Más tarde, cuando se sentaron a la mesa en la cocina de Mine y dieron buena cuenta del puchero de pescado con pepinillos, siguieron charlando sobre el sorprendente hallazgo y la anciana les contó cómo los rusos habían registrado la mansión de arriba abajo porque sabían que los alemanes habían escondido los objetos de valor. Desenterraron rápidamente el arcón con la plata y las joyas familiares del sótano.

—En cualquier caso, con las pinturas no habrían sabido qué hacer —meditó Ulli—. El antiguo barón las habría podido dejar colgadas sin ningún problema.

—Tienes razón —respondió Karl-Erich—. Los rusos les tenían un odio tremendo a todos los latifundistas porque en Rusia los habían tratado como siervos. Eran unos pobres diablos. No sabían lo que era un retrete y pensaban, cuando arrancaban un grifo de la pared y se lo llevaban, que solo tenían que abrirlo y el agua ya saldría, estuvieran donde estuviesen. Las pinturas las hubiesen desgarrado y despedazado. Así hicieron con los muebles. Todo destrozado y hecho mierda…

—¡Karl-Erich! —advirtió Mine, que no quería oír cosas semejantes mientras comía.

Mücke bajó la mirada. Antes a nadie se le habría permitido hablar así de los rusos. Como mucho en voz baja. Siempre habían sido los hermanos mayores del espíritu del socialismo.

—¿Y la baronesa? —preguntó Ulli—.

La abuela de Jenny, me refiero. ¿Estaba aquí cuando vinieron los rusos?

—Después —explicó Mine, que no tenía ganas de desempolvar viejas historias—. Huyó con su madre y unos amigos. Pero el frente ruso les ganó la delantera y los ingleses ya no los dejaron pasar a su sector. Entonces volvieron.

—¿Y luego?

Mine pidió ayuda a Karl-Erich con la mirada. Él también podía decir algo con calma, aunque entonces lo hubieran hecho prisionero de guerra.

Karl-Erich se aclaró la voz.

—Vivieron un tiempo en la mansión, pero los rusos los echaron. Primero tuvieron que alejarse a treinta kilómetros de su hacienda, y más tarde la propiedad se repartió entre los campesinos y los nobles se fueron al Oeste.

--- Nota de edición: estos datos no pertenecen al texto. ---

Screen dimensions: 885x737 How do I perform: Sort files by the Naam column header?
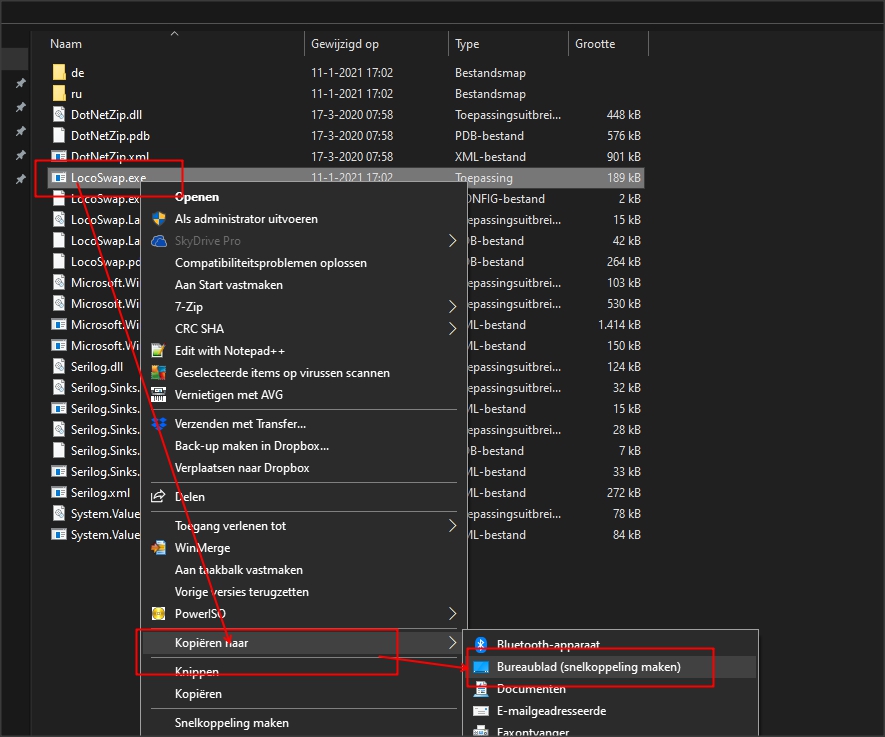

—¿Voluntariamente? —preguntó Mücke con los párpados entornados por la tensión.

—Ni idea —gruñó Karl-Erich.

—Seguro que no —apuntó Mine.

El silencio se apoderó de la mesa. La anciana recogió los platos vacíos y llevó el postre. Jalea de frutas confitadas con nata montada.

—Jenny —Ulli carraspeó dos veces y luego volvió a empezar—. Jenny está…

Mine suspiró y se sirvió tres cucharadas de jalea en su cuenco de cristal.

—¡Está embarazada, claro! —confirmó Mücke sonriendo—. Bien visto, Ulli. Chapó.

El joven se puso rojo de la vergüenza.

—¿Y el padre? —quiso saber.

—Uf —masculló Mücke, que sacudió la mano como si quisiera espantar una mosca molesta.

Ulli asintió y se comió pensativo la jalea; también Mine reflexionaba.